Apologies for the unfocused course of this post, but last night I was forwarded a most flattering review of in the path of falling objects that had been linked on the YALSA listserve, written by Susan (no relation, I swear to God) Smith of Naples, Florida.
Here's what she said:
Bibliography: Smith, Andrew. (September 2009). In the Path of Falling Objects. New York: Feiwel and Friends. ISBN: 9780312375584
Plot Summary: Jonah and Simon are on a road trip, but it isn’t a teenage lark. Abandoned by their mother, out of food and water, they pack the little precious possessions they own and set out across the New Mexico desert heading to Arizona and their prisoner father. When a car flies by and then slows, and the beautiful blond begs the driver to pick them up, Jonah knows it is a mistake to accept, but he and Simon climb in the back anyway. At least Jonah has a gun…
Critical Analysis: This book completely blew me away. It is a rare suspense/thriller in the young adult fiction category. And a good one at that. Smith does an excellent job of building suspense and tension. Telling the story from the different voices of the characters really adds to that feeling. This is used often in adult suspense novels, but I don’t think I’ve seen it much for young adults. It gives the reader different viewpoints of what is going on, and it also allows Smith to portion out information. He reveals and doesn’t reveal events and details depending on who is telling the story at the time.
The setting is very evocative. I can feel the heat, see the desert. Details about the 1970s are tightly woven with the events of the story–clothing styles, hippies, Vietnam. Even descriptions of diners and hotels are spot on. I can almost smell them. Add to that the tone which communicates a real desperation and longing, especially from Jonah. We get other characters’ points of view, but I think this is Jonah’s story, Jonah’s journey. The brothers are traveling to somewhere, but more because they don’t know what else to do, not because they know what to expect when they get there. In the end, the book is about the journey, the physical one and the emotional one the brothers experience.

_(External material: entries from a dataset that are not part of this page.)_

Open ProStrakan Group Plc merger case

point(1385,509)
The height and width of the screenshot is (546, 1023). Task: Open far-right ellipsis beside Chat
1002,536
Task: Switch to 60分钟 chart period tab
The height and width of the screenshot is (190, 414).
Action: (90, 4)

I am reminded very much of the best western fiction that has and is being written. Not just westerns, like cowboys and horses, but that fiction that takes the ideals of the west and expands them, updates them, bends them into something new.
And here's the link to Susan's review on Readspace.

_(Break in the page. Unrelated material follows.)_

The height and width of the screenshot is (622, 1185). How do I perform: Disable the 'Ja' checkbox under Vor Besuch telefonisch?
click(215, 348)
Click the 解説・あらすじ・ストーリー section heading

So, anyway... about this thing tonight. It's going to be a monumental blast. I just hope the security staff at the Millennium Biltmore doesn't recognize me after what happened the last time I was there.
In case you don't remember, you might want to step inside the old time machine and return to October of 2008 to read an unbiased account.
Oh... and then the last SCIBA Dinner I went to, I had, like this complete clothing crisis. I was one of three males present wearing a tie. The other two were part of the wait staff and people kept asking me to bring them more rolls.
I will blog next from downtown Los Angeles, hopefully not the Men's Central Jail.